REQUIRED WORK: Each line that contains the word "Given" is to be copied from the records below.
· · ·
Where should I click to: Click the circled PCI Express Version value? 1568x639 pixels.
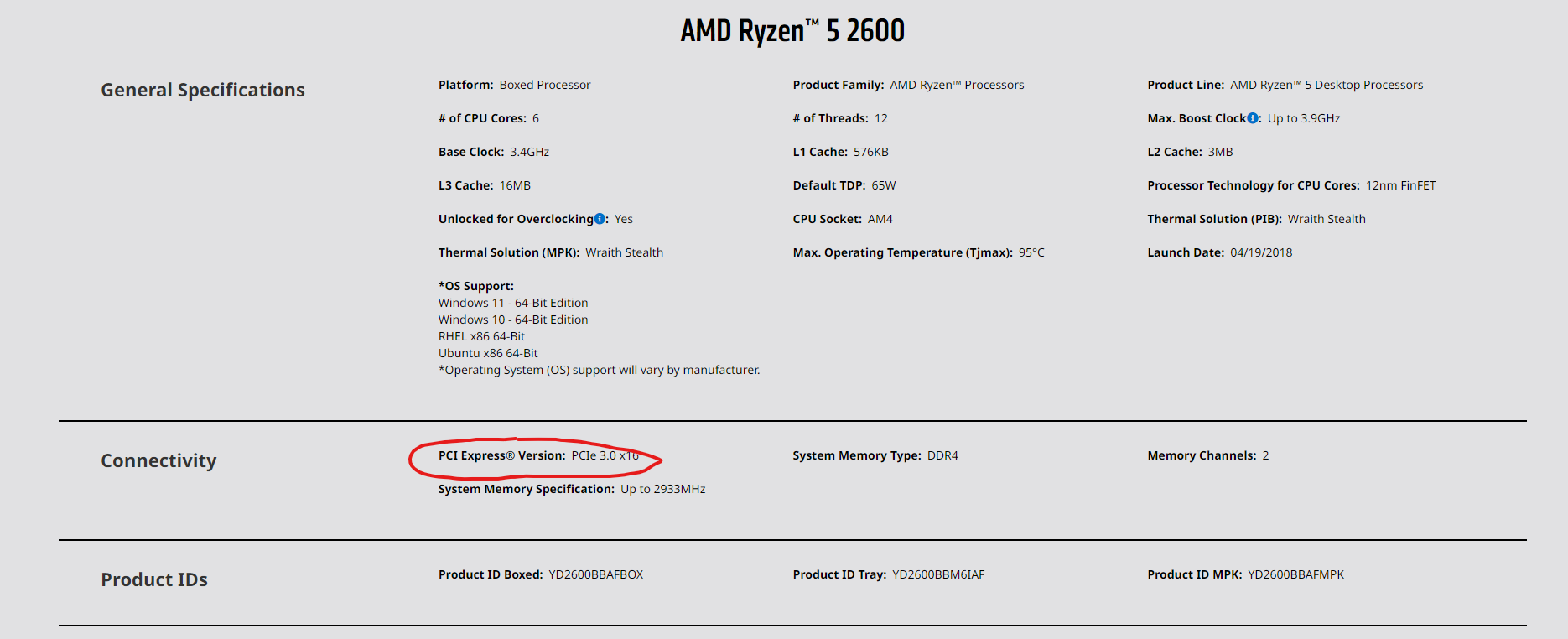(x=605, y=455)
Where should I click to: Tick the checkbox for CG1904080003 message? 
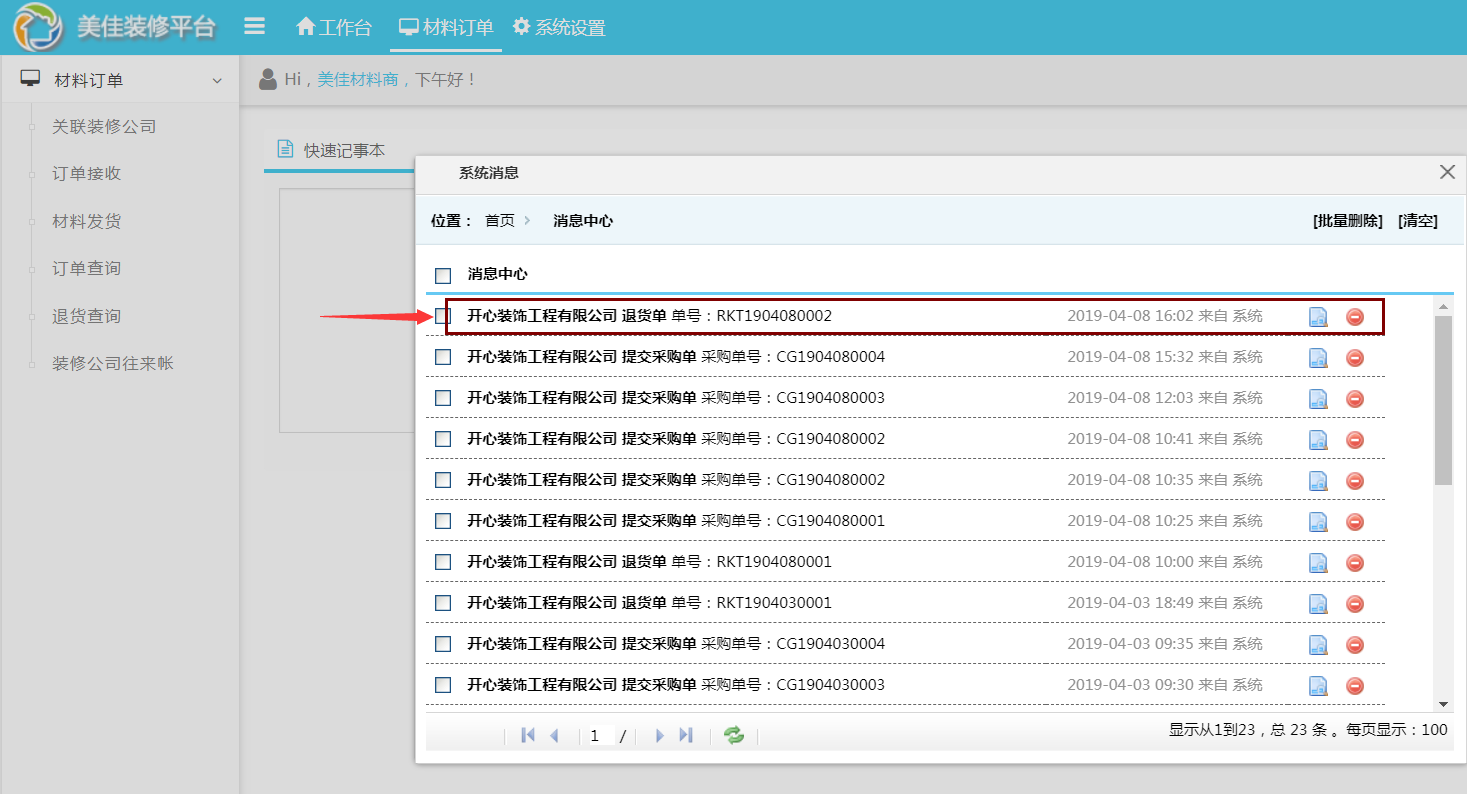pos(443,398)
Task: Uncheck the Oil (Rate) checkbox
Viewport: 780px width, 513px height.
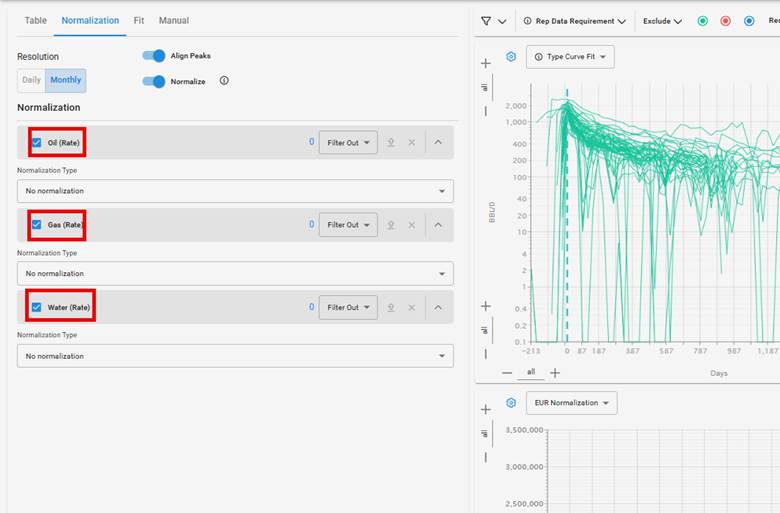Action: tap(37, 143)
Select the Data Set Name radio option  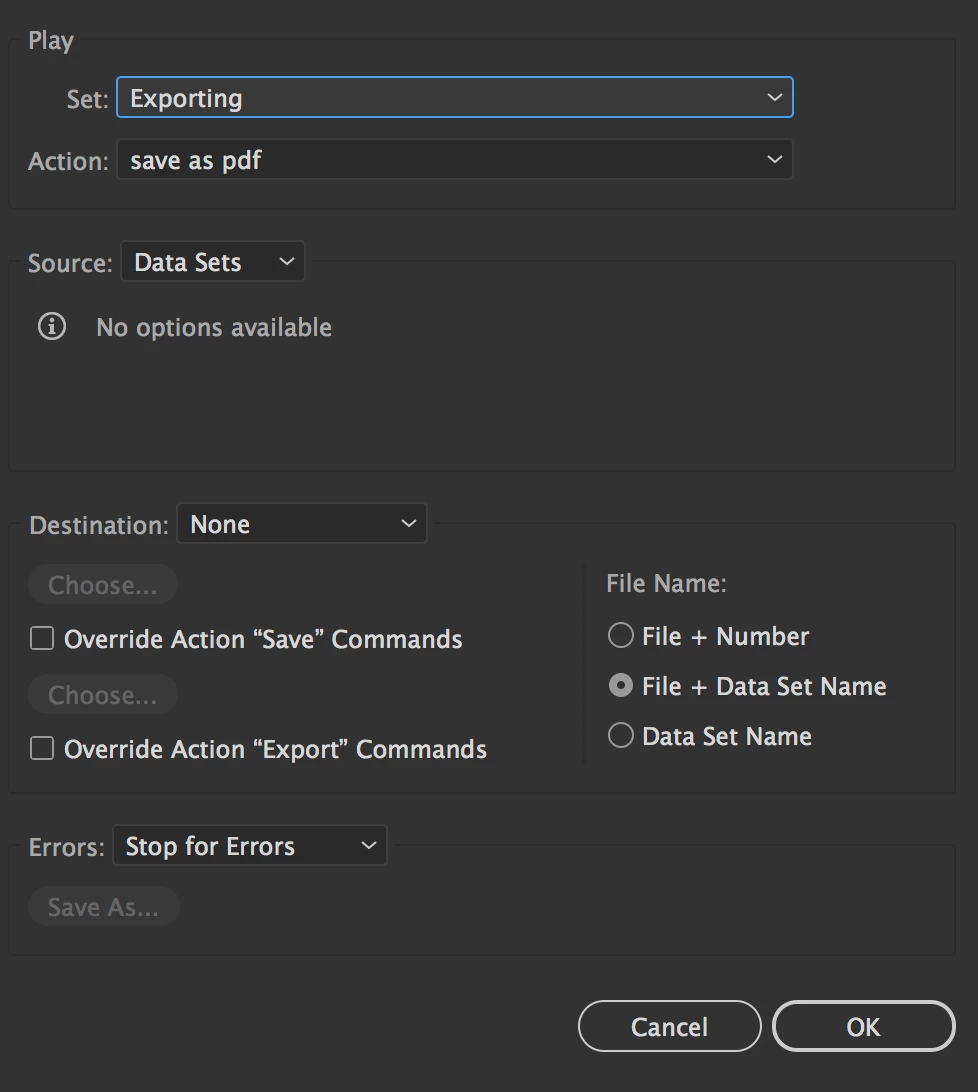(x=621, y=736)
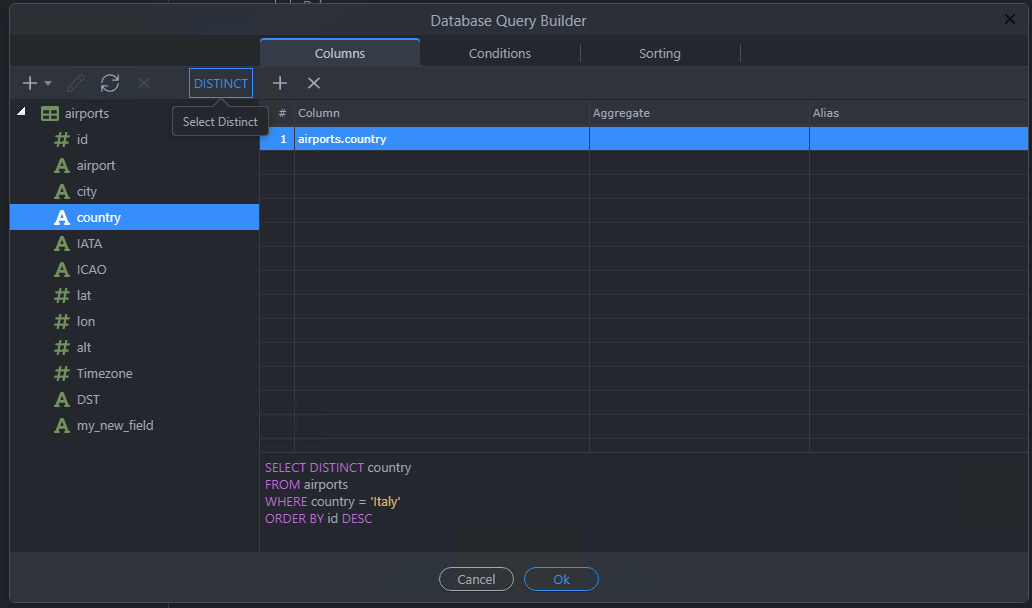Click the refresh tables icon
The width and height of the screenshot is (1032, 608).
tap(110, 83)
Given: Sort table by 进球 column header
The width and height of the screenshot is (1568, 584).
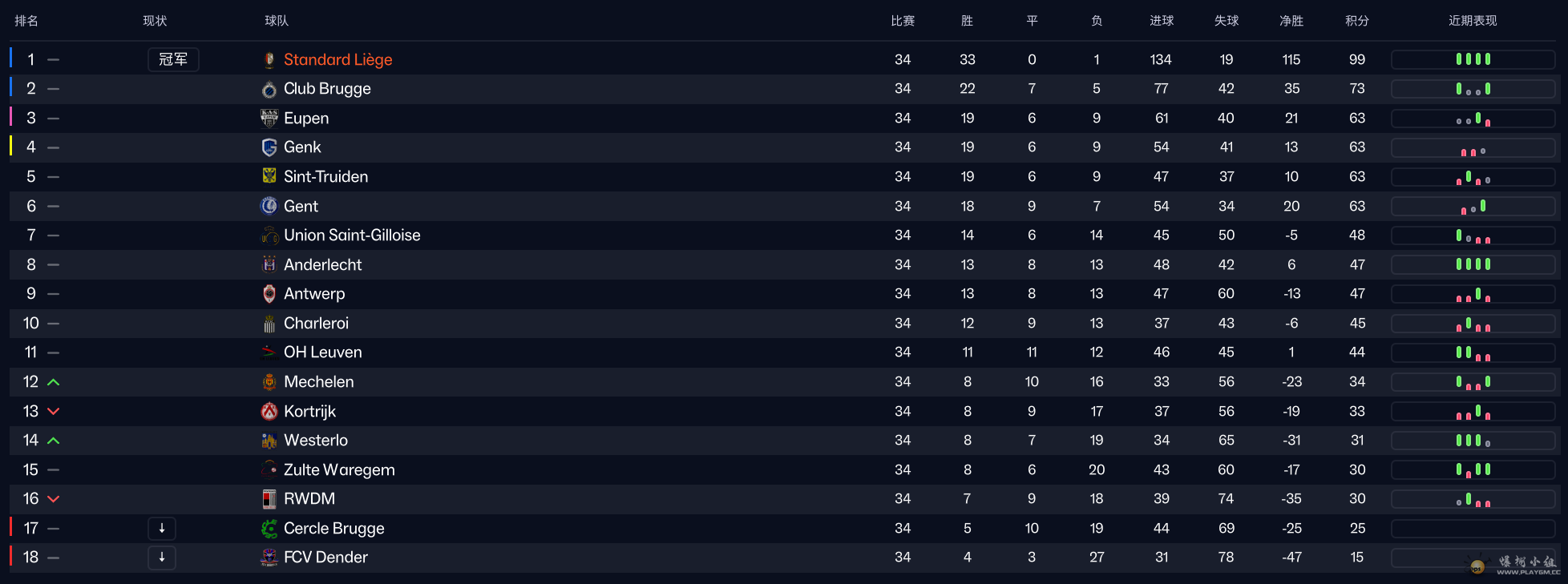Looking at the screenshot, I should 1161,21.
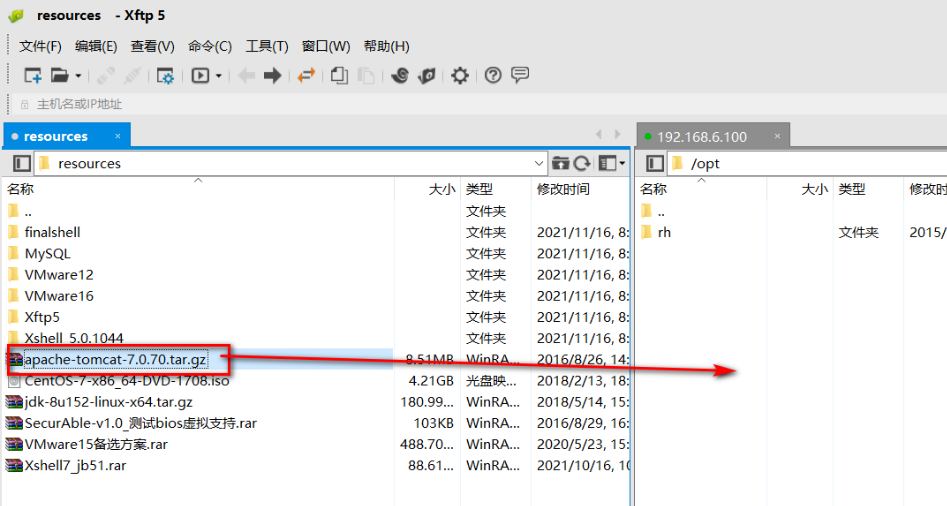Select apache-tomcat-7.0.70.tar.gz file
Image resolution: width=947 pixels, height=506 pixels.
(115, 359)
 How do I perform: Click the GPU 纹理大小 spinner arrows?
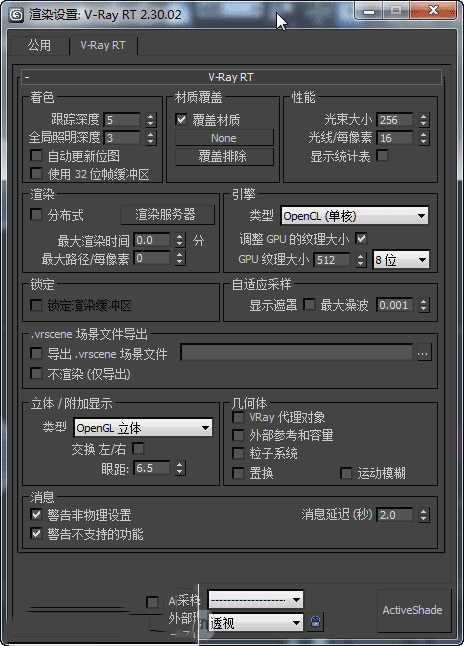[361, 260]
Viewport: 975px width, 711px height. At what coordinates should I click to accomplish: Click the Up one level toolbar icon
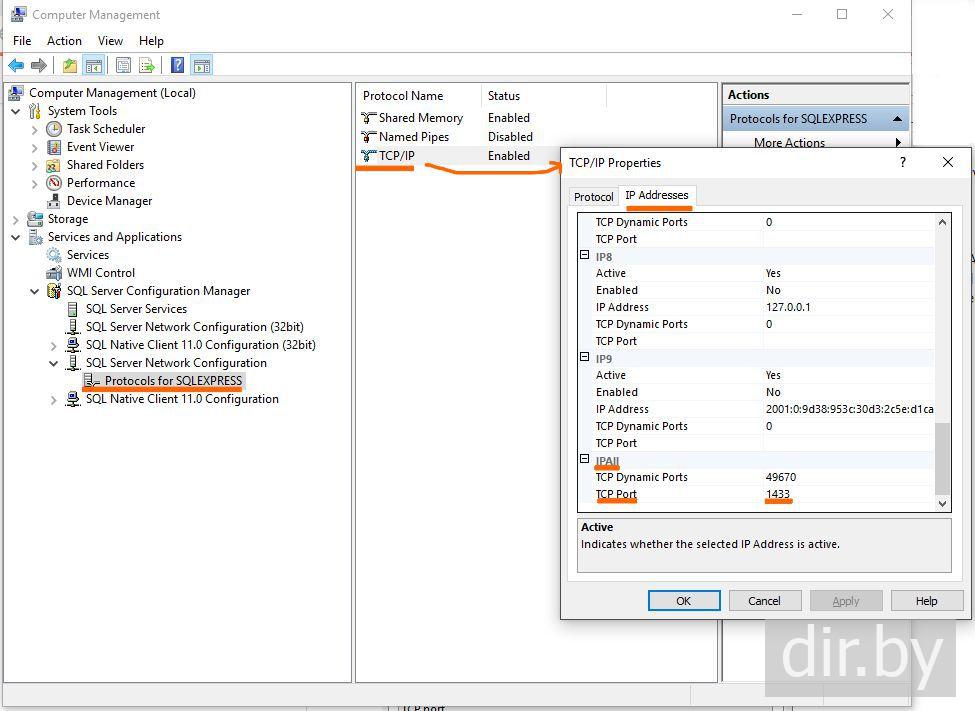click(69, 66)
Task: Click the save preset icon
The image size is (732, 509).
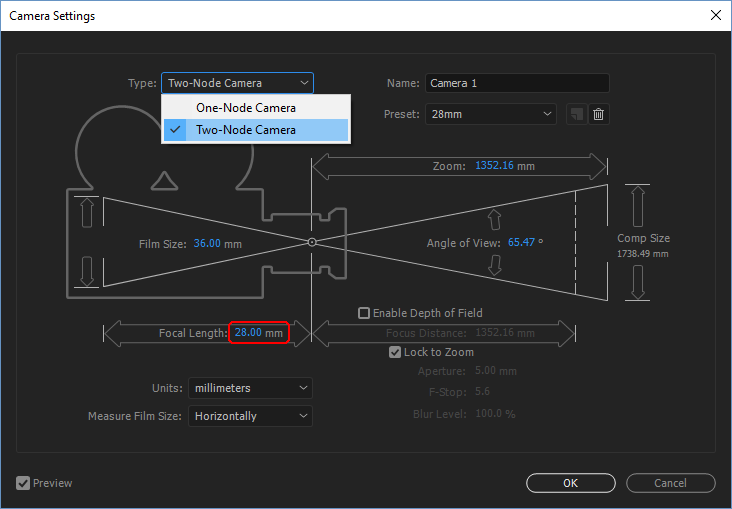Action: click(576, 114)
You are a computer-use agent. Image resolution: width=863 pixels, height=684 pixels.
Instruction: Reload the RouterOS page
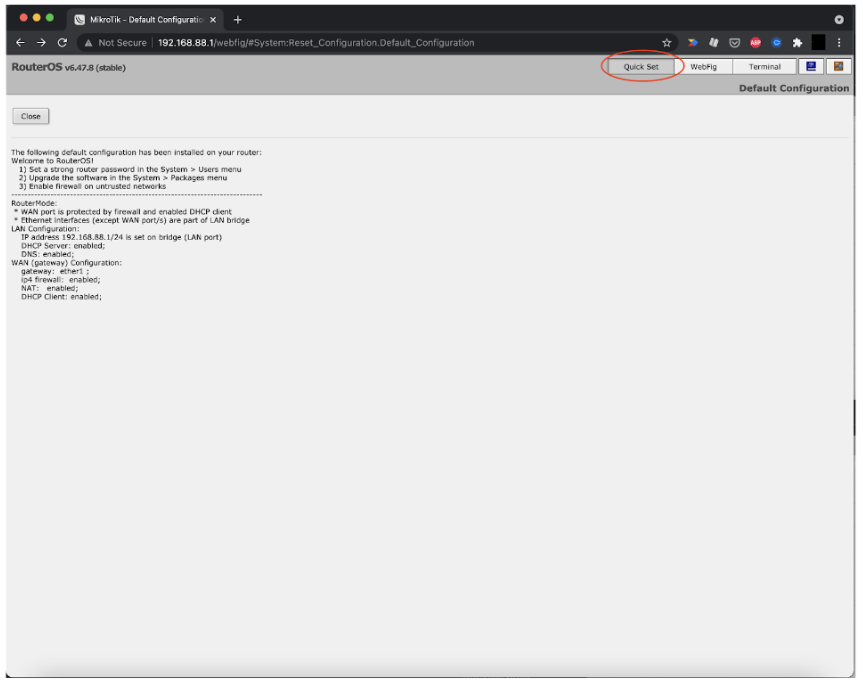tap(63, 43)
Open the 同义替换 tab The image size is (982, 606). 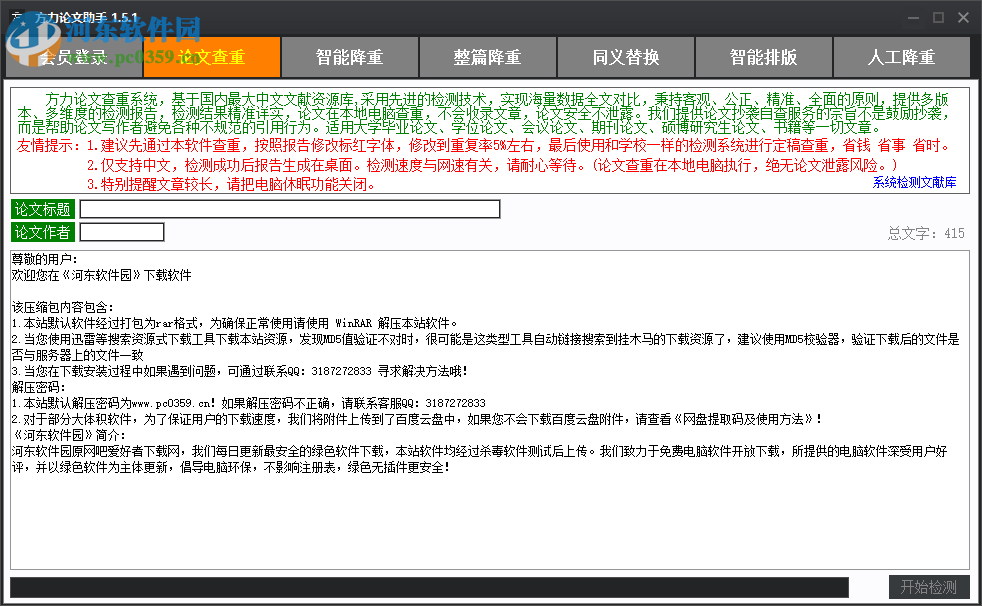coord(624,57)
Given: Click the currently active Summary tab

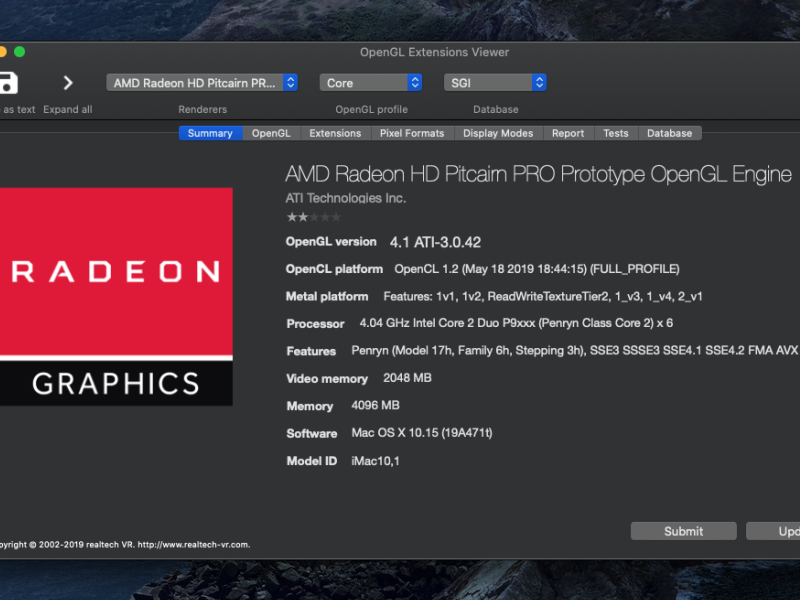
· · ·
SOLUTION FOR THIS EXERCISE:
Given: Sort table by 进球 column header
Given: Click the currently active Summary tab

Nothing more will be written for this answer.